• **Available data**
----
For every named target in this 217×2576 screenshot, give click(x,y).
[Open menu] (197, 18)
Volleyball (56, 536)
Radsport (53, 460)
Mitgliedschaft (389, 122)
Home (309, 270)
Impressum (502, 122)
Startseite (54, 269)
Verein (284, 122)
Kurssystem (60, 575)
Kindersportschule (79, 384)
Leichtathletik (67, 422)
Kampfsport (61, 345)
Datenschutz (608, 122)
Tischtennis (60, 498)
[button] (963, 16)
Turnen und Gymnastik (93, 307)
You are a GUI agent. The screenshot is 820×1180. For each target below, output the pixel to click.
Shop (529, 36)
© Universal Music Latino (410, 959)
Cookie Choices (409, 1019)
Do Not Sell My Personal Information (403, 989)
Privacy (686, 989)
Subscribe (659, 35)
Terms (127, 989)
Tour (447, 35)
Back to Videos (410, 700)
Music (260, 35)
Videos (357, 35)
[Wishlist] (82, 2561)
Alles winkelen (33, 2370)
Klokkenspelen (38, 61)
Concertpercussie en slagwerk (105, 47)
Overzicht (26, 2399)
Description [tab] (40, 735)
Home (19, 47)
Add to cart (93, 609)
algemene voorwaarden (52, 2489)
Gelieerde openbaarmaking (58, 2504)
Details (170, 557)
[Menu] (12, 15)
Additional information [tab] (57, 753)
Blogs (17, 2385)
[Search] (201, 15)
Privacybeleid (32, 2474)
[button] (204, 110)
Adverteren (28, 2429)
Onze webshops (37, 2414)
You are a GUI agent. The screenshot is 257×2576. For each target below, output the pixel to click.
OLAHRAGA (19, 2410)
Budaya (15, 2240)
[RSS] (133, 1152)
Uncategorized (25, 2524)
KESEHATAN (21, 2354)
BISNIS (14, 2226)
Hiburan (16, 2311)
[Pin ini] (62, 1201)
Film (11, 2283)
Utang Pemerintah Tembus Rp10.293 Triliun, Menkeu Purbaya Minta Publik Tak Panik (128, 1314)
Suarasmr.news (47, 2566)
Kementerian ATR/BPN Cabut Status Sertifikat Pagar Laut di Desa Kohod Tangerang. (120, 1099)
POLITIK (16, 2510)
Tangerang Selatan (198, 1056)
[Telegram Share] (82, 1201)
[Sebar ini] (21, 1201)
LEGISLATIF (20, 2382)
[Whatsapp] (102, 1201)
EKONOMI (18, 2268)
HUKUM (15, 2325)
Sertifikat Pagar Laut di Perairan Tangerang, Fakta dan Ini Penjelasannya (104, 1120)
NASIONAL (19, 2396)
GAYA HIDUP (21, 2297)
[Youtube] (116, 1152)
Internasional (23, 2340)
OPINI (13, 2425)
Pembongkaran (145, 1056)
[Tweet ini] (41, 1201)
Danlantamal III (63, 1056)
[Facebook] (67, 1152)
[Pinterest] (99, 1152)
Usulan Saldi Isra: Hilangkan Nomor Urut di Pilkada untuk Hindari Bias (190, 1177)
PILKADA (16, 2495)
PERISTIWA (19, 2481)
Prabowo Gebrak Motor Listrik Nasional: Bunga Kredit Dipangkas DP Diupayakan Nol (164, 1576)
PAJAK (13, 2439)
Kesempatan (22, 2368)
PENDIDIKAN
----
• **Task to carry out**
I need every line of the data that has the word "each"; please list them.

• **Solution for this problem**
You are a GUI agent. The screenshot is 820×1180. For each target below, output the pixel to click.
You are a GUI agent. The screenshot is 257×2576. For each target below, output the pixel to click.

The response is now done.